In this respect, de Grey faces an enormous uphill battle from the scientific community. “If you were to poll the authors of the most recent 100 papers on aging in Aging Cell, or Journals of Gerontology, or Science, and ask them whether it will, in the next 100 years, be possible to turn old people young again…I think you'd get nearly 100 percent consensus that de Grey's claims are not based on evidence,” says Miller.
The other major problem is the same one that arises in any great endeavor—cash. “We could be going three times faster if we had the funding that we needed, and that means that an awful lot of lives are being lost,” says de Grey. “The amount of money that is needed to solve these problems is absolutely trivial. The budget that SENS currently has is around $5 million per year and I reckon that we would very realistically be in a position where the money wasn’t limiting if we had only one more zero on that.” Yun and Kurzweil say that these breakthroughs are happening now and will continue to accelerate for two reasons. The first reason, according to Kurzweil is “because biotechnologies are doubling in capability each year. They are now a thousand times more powerful than they were when the genome project was completed in 2003 and will be another thousand times more powerful in a decade, a million times more powerful in twenty years.”
The second, Yun says, is due to the global explosion of communication technology, computing power, and the Internet. “It didn’t even exist until two decades ago, and it is now liberating scientific information at a heretofore unforeseen pace.”
Although the idea of living well past 120 is simply a foregone conclusion in some circles, in other scientific circles, it’s just a pipe dream. Labs like SENS and grants like the Palo Alto prize are spearheading the efforts, but only time will tell if their work leads to a dramatic evolution in human longevity.

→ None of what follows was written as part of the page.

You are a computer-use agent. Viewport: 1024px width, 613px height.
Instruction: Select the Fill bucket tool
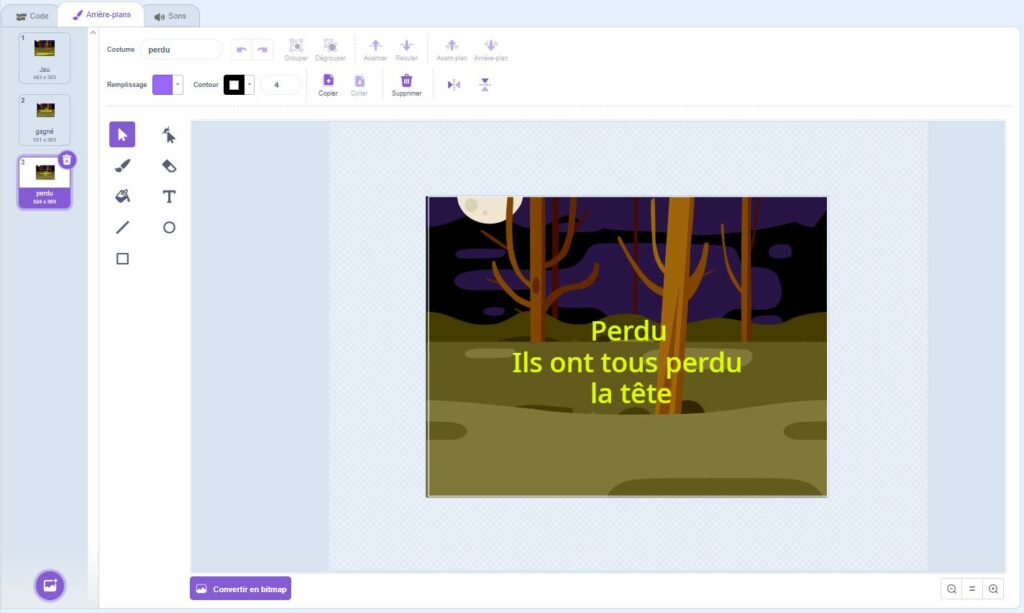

Kurzweil, De Grey, and Yun believe that the next 10 years will produce achievements that were heretofore believed to be impossible. They all hope that as labs like De Grey’s begin to showcase serious breakthroughs, then more VC capital will flow to these efforts. It only makes sense that VC’s would flock to invest in a cure for aging because everyone would want it and would quite likely pay virtually anything.